Introduction The serrated colorectal carcinogenesis pathway is increasingly recognised as a distinct and important route to CpG island methylated phenotype (CIMP) carcinomas, yet comparatively little is known about the molecular pathogenesis of these lesions. The precursor lesions - hyperplastic and serrated polyps, are initiated by BRAF or KRAS mutations which initially induce proliferation but are followed by activation of oncogene-induced senescence (OIS) pathways resulting in telomere independent cell-cycle arrest. Subversion of OIS mechanisms is thus necessary for progression of serrated lesions. We assessed (epi)genetic mutation burden and morphogen expression in different colorectal polyps and investigated the effect of disrupted morphogen balance on OIS systems

Methods Colonoscopic samples of hyperplastic, serrated, conventional adenomas and neighbouring normal tissue were used.
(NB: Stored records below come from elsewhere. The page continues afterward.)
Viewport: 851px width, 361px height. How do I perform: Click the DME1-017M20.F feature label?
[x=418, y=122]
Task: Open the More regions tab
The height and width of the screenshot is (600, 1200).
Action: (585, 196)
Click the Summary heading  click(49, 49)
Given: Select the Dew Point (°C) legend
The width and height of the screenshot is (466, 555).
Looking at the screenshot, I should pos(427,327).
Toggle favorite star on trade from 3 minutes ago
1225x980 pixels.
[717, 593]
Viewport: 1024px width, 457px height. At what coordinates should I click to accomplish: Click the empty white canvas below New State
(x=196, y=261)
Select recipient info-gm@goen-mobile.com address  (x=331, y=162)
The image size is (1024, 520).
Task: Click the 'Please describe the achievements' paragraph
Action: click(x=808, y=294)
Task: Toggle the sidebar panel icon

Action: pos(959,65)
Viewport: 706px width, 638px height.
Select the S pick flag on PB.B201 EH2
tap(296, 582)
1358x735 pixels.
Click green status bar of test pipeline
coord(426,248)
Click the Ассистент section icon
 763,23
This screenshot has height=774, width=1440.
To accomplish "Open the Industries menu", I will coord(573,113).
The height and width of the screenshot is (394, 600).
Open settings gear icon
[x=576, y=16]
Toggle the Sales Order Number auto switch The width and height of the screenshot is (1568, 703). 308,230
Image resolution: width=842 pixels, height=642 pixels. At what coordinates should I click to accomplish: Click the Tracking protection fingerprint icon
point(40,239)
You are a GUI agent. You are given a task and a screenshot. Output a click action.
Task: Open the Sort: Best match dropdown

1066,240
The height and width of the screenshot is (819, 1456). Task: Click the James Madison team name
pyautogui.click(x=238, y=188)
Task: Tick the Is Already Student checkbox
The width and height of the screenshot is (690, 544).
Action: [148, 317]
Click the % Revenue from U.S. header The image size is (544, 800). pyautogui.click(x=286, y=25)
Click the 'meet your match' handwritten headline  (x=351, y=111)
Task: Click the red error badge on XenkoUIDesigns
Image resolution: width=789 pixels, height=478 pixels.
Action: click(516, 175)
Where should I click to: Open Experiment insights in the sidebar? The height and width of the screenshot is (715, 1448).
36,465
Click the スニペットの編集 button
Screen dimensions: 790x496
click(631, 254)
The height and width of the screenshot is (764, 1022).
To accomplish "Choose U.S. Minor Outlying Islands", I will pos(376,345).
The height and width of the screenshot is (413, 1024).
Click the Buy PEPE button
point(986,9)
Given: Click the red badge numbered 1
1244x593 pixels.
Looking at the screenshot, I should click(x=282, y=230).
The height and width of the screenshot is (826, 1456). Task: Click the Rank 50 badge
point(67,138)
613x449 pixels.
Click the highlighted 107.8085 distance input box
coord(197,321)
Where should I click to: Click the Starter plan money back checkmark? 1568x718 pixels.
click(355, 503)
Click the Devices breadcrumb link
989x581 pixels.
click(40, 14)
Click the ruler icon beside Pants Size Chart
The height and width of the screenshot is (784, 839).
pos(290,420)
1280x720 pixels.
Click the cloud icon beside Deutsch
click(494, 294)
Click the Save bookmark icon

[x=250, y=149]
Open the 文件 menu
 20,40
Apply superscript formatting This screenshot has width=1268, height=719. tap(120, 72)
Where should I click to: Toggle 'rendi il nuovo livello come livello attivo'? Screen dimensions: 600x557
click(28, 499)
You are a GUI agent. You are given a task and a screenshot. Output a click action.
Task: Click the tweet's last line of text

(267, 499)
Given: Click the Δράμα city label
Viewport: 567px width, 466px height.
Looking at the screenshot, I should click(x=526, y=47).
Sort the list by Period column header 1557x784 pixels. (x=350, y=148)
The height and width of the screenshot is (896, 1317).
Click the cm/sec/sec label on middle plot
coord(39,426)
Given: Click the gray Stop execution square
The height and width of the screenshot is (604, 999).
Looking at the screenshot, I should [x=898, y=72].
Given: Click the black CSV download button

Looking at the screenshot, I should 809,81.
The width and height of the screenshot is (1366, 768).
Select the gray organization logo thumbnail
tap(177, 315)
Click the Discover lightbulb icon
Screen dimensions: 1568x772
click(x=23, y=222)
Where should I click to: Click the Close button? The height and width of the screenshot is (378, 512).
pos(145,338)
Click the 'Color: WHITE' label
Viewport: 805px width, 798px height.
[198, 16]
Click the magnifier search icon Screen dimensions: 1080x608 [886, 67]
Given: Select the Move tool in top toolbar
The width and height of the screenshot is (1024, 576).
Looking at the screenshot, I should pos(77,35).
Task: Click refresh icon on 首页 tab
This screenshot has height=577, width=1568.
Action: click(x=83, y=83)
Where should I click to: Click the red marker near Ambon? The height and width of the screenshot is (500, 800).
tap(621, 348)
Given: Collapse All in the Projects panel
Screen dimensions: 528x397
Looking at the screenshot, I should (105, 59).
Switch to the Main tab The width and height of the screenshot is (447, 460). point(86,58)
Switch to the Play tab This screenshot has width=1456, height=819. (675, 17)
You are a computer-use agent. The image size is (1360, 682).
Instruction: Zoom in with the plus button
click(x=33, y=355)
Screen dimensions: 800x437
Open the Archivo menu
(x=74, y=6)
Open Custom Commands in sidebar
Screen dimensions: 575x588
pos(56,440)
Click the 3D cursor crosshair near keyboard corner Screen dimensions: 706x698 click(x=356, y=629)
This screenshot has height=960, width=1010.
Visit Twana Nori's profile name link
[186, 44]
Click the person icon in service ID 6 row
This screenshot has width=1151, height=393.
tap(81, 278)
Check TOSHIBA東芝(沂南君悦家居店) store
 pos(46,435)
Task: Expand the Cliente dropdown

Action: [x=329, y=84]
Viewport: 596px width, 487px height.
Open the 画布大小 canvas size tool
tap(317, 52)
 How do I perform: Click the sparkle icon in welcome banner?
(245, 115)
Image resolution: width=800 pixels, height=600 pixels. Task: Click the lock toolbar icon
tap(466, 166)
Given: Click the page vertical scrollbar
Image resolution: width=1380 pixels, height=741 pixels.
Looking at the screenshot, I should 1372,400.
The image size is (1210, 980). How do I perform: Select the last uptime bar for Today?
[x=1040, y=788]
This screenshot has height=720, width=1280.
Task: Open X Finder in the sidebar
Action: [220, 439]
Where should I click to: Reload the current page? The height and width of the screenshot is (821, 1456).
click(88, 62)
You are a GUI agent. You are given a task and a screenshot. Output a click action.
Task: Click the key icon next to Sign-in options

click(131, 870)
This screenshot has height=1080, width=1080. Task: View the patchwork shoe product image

Individual crypt gene expression was measured, DNA extracted and (epi)mutation burden assessed. Epigenetic silencing of the BMP antagonist GREM2 was assessed in serrated polyps and a methylated cell-line. K-rasV12 transfection of mouse embryonic fibroblasts (MEF) was used to induce OIS and assess dynamic morphogen changes in senescing cells. shRNA knockdown of BMP4 in a cancer (HCT116) and primary immortalised (HCEC) cell-line was used to reverse the changes seen in human polyps.

Results Marked BMP component changes were seen in both serrated and traditional adenomas, with fewer changes in rectal hyperplastic polyps. Only serrated polyps showed aberrant gene methylation, including epigenetic transcriptional silencing of the BMP antagonist GREM2. Differential BMP ligand expression (BMP2 downregulated, BMP4 upregulated) was noted in adenomas and confirmed with in situ hybridisation. KrasV12 OIS induction in MEF’s caused the reversed expression pattern of BMP ligands to that seen in polyps, a change not seen in replicative senescence of the same cells. BMP4 shRNA knockdown impeded anchorage-dependent growth of HCT116 cells and provoked a rapid cell senescence response in HCEC cells with growth arrest and up-regulation of both p21and p16.

Conclusion We hypothesise that BMP ligands are involved in mediating (BMP2), or subverting (BMP4) oncogene-induced senescence, and that epigenetic silencing of specific BMP pathway constituents is selected early during serrated tumourigenesis. By demonstrating the mechanistic involvement of the BMP pathway in OIS we have identified an important early tumour promoting role of morphogen dysregulation which may inform future drug development.

Disclosure of Interest None Declared.